In just one year, Drake Pooley ‘16 visited 31 countries. The one-year master’s program was operated by the University of Virginia and the Esade Business School in Spain.
“It was a challenging and eye-opening experience constantly because it was 20 Americans, 20 Europeans and 20 Asians,” Pooley said. “We all lived together.”
He shifted into his destined career field after his year of travel and now works for A.T. Kearney, a management consulting firm.
The 90-year-old firm is a part of the core group of eight global consulting firms. Pooley is based in the New York office but travels almost weekly to wherever the client is.
His first assignment was to create a platform for the retail store of the future. It required research into what the best stores in the world were doing and how they were making it work.
“My next project was to work with the World Economic Forum,” Pooley said. “This year’s report was on the future of production and how countries can better enable themselves for the fourth industrial revolution.”

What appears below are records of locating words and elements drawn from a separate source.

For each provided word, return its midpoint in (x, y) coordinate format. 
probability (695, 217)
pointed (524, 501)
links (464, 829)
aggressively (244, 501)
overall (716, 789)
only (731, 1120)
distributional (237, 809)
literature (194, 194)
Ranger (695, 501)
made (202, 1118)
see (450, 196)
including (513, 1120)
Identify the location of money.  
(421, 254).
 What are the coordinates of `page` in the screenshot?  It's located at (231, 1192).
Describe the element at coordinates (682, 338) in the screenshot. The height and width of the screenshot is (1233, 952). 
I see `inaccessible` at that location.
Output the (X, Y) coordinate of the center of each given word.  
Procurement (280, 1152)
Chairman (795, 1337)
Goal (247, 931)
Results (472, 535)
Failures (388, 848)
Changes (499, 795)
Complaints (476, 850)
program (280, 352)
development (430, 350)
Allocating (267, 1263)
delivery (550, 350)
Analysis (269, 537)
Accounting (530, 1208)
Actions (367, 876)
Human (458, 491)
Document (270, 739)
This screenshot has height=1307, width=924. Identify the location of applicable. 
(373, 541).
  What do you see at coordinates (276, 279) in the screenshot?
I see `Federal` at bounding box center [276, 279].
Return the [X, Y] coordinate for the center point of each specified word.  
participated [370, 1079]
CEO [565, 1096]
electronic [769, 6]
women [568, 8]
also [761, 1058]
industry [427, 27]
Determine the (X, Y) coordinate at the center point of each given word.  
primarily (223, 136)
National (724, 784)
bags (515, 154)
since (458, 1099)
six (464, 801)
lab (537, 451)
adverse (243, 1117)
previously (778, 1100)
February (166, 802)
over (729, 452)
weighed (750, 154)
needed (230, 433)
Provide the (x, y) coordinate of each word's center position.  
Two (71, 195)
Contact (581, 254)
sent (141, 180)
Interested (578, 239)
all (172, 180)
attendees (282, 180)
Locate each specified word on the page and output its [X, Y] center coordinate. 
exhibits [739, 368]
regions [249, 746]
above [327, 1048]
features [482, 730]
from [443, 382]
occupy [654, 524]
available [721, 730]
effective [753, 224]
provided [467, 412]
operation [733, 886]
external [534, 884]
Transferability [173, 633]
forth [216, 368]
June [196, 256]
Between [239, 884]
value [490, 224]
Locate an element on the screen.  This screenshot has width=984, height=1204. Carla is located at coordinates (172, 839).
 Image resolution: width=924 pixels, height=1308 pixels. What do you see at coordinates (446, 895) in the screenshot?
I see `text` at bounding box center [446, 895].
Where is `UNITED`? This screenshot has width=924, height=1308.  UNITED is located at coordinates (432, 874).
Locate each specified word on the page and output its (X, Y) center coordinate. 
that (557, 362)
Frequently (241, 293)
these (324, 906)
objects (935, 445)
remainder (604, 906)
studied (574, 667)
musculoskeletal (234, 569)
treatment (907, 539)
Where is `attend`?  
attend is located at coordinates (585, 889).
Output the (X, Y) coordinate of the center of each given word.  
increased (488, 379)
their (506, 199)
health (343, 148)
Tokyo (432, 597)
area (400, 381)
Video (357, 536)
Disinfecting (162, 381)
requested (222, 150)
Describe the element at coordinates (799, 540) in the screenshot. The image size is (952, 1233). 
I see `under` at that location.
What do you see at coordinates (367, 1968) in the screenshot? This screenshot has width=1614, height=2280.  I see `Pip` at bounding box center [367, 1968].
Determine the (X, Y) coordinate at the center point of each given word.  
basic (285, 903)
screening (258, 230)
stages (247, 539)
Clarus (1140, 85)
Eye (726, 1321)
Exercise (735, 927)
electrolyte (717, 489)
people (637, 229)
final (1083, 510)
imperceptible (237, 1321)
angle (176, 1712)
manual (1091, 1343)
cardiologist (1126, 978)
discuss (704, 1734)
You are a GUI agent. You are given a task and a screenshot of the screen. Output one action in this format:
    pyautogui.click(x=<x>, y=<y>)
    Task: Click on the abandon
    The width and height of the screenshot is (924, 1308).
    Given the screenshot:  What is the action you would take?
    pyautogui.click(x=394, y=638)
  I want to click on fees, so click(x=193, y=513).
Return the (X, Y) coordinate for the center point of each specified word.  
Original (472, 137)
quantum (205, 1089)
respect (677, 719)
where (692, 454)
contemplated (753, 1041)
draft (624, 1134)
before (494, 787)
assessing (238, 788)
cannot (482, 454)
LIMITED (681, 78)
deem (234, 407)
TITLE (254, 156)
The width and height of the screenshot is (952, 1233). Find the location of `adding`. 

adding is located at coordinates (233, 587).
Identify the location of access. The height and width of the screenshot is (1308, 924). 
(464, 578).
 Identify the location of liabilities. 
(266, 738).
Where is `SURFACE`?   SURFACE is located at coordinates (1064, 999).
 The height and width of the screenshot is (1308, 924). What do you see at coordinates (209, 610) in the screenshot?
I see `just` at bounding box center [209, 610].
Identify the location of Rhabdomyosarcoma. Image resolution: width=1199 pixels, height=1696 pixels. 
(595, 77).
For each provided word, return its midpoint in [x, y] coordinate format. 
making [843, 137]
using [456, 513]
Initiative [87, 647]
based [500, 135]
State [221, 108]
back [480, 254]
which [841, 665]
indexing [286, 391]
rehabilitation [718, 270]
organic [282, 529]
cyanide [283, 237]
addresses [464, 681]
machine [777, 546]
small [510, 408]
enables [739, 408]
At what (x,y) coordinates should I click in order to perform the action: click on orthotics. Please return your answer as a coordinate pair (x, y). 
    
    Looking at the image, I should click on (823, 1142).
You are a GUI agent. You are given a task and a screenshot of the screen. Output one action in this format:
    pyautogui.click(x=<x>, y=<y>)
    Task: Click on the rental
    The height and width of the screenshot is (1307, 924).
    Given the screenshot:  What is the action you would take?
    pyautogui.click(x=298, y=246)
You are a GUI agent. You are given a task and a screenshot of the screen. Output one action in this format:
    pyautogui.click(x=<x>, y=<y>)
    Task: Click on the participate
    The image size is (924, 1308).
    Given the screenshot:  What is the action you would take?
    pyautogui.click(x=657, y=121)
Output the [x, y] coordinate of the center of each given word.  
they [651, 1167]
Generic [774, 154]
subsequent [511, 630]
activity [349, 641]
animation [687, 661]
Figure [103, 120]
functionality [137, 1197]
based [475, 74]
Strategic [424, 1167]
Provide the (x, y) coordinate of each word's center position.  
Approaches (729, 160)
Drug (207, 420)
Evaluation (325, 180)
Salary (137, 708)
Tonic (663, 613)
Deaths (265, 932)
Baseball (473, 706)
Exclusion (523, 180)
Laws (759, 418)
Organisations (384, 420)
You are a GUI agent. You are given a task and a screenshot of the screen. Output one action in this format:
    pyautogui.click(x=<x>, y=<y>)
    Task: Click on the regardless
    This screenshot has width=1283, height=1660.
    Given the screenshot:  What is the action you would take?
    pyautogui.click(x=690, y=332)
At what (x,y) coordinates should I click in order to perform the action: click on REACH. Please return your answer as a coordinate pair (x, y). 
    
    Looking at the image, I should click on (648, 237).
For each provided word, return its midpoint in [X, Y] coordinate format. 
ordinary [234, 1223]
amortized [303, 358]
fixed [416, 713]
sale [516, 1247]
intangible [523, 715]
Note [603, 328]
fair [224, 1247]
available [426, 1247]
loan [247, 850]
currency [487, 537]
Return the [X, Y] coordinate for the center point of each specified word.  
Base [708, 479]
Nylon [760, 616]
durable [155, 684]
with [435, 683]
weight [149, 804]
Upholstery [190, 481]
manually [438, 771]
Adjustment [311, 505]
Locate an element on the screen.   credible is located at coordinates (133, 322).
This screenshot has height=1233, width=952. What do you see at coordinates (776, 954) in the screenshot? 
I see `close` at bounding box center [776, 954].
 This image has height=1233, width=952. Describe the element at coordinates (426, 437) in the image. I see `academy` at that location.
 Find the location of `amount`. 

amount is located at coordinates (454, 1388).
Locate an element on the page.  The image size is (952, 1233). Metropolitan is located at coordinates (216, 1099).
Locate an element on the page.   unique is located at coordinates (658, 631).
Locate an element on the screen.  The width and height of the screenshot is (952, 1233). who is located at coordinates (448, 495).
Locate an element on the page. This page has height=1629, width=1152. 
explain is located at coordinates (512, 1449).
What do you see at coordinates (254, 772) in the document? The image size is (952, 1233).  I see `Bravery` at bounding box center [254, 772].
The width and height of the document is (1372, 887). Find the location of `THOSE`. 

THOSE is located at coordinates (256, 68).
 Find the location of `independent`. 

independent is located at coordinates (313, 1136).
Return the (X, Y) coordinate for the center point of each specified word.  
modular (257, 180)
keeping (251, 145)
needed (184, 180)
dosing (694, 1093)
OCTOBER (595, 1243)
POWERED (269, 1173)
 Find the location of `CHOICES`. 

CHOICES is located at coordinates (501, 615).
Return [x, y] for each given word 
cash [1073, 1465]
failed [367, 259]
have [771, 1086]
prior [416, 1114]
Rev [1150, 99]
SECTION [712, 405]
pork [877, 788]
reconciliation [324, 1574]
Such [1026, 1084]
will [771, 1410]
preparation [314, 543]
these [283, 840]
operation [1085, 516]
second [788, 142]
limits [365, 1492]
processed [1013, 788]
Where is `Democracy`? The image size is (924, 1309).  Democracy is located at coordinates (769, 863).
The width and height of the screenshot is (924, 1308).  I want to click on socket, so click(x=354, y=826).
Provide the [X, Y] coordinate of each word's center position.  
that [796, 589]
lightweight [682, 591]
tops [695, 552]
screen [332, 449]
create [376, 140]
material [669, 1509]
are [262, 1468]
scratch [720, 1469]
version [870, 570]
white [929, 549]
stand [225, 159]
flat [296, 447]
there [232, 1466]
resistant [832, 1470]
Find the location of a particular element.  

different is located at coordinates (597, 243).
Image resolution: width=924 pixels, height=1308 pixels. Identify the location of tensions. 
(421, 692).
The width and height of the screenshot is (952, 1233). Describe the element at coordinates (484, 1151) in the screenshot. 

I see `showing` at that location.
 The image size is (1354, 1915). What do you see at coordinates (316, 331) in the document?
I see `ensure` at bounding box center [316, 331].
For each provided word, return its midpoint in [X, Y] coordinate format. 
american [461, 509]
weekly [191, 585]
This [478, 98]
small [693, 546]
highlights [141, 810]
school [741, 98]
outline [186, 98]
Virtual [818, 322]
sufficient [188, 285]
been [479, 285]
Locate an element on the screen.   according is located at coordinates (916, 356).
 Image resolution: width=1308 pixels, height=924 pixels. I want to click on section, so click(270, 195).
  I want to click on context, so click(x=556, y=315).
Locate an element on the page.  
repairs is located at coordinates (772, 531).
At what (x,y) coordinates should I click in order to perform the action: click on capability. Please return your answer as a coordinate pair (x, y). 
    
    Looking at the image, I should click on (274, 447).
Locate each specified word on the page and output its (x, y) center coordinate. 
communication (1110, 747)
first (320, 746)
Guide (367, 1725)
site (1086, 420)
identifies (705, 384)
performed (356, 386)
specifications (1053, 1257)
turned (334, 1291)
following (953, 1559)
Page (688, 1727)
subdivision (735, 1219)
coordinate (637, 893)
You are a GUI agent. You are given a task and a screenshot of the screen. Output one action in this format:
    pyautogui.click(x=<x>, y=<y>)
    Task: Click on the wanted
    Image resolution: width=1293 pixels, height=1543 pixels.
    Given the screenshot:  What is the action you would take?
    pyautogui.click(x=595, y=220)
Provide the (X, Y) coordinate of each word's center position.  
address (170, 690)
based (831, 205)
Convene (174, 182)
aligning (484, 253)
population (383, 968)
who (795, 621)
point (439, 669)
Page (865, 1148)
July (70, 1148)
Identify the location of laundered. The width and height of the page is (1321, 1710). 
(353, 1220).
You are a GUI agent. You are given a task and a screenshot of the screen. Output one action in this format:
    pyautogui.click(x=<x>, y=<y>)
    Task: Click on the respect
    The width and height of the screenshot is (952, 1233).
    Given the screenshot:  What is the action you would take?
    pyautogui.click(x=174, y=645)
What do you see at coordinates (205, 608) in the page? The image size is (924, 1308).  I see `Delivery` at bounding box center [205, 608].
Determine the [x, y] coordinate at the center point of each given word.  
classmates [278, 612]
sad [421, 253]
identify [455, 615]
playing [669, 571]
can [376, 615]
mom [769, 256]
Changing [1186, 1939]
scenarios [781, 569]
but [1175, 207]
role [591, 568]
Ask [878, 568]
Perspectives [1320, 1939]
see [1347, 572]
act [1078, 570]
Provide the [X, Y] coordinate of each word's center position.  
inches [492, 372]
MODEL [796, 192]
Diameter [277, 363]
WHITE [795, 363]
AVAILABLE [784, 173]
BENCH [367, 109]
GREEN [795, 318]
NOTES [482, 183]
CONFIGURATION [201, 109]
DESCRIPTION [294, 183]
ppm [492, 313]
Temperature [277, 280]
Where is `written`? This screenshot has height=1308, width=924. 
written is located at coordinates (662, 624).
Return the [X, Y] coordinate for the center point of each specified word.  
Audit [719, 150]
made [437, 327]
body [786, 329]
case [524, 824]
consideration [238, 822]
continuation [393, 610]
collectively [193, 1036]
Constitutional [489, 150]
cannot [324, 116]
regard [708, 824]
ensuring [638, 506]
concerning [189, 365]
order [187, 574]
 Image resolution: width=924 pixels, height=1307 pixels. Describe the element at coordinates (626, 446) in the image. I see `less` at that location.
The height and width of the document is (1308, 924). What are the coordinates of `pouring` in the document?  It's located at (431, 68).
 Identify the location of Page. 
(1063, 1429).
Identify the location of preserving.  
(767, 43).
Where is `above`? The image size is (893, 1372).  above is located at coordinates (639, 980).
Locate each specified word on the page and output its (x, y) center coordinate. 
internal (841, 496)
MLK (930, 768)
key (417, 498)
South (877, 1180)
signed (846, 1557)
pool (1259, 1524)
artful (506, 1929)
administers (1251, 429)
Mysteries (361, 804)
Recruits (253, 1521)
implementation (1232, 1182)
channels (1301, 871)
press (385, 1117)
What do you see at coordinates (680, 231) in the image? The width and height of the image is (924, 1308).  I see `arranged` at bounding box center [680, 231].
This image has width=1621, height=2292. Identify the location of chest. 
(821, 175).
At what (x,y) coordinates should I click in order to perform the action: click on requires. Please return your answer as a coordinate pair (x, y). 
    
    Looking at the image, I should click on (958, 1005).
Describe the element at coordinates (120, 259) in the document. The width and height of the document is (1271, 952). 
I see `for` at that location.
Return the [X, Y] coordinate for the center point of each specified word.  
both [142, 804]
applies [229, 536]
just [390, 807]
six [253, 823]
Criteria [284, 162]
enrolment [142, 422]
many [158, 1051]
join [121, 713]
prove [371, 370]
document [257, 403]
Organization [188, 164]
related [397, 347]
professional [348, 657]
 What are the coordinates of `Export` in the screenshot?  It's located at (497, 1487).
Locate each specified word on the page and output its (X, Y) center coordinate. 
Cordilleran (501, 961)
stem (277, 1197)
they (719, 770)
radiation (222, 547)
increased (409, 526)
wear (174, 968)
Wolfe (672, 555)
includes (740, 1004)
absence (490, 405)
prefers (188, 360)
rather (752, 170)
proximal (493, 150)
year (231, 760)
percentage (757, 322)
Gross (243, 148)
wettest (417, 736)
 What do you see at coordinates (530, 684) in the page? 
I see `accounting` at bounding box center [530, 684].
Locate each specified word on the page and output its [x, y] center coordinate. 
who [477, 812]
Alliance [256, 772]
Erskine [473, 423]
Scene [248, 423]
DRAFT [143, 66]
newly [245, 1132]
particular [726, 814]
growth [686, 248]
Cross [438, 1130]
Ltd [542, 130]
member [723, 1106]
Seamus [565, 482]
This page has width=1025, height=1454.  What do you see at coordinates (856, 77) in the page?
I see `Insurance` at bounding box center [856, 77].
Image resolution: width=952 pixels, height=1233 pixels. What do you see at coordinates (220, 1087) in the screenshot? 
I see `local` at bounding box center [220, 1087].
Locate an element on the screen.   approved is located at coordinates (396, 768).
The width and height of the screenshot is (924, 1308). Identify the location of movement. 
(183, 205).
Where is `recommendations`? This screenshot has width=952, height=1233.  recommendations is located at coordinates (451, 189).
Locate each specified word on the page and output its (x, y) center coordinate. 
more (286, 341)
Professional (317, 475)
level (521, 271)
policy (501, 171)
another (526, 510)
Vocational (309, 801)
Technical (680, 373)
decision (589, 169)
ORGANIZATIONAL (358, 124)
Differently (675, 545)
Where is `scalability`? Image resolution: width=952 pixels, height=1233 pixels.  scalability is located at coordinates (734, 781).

Pooley looked at 80 countries and ranked them on their readiness for the future of technology and artificial intelligence. Working on something of this magnitude was thrilling and he learned a lot from the experience.
“It’s a challenging environment in a good way, and so I end up pushing myself harder than I think I can,” Pooley said. “There is such a strong focus on mentorship and strong working relationships.”
Pooley said he agrees with the saying that, “One year in consulting is three years in the real world.”
His time at Auburn prepared him for his time abroad after graduation and his time working with A.T. Kearney. He graduated with degrees in finance and international business with a focus in Chinese. Pooley was a part of the Finance Honor Society, the Honors College, he ran for Student Government Association President and was a senator in the College of Business.
“The biggest thing that Auburn gave me was the humility to know what you don’t know and be willing to work hard to learn quickly,” Pooley said.
He sees this clearly in those who are apart of the Harbert Alumni group in New York. The one thing they all have in common is their humility. He said there is a different kind of culture that is ingrained in Auburn students.
“We aren’t the flashy kind of people that went to Harvard or go to the Hampton’s on the weekend because that’s where our parents are — we don’t have any of that,” Pooley said. “We are just known as the hard workers who are willing to stay as long as it takes to get the job done.”